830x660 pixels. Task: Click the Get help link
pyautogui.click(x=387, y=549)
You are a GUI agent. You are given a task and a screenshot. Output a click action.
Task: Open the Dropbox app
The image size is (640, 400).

EXERCISE GOAL: Your reply must reproduce all records above exactly.

RESULT FOR THIS EXERCISE:
830x660 pixels. Task: Click the Get help link
pyautogui.click(x=387, y=549)
You are a GUI agent. You are given a task and a screenshot. Output a click action.
Task: Open the Dropbox app
The image size is (640, 400).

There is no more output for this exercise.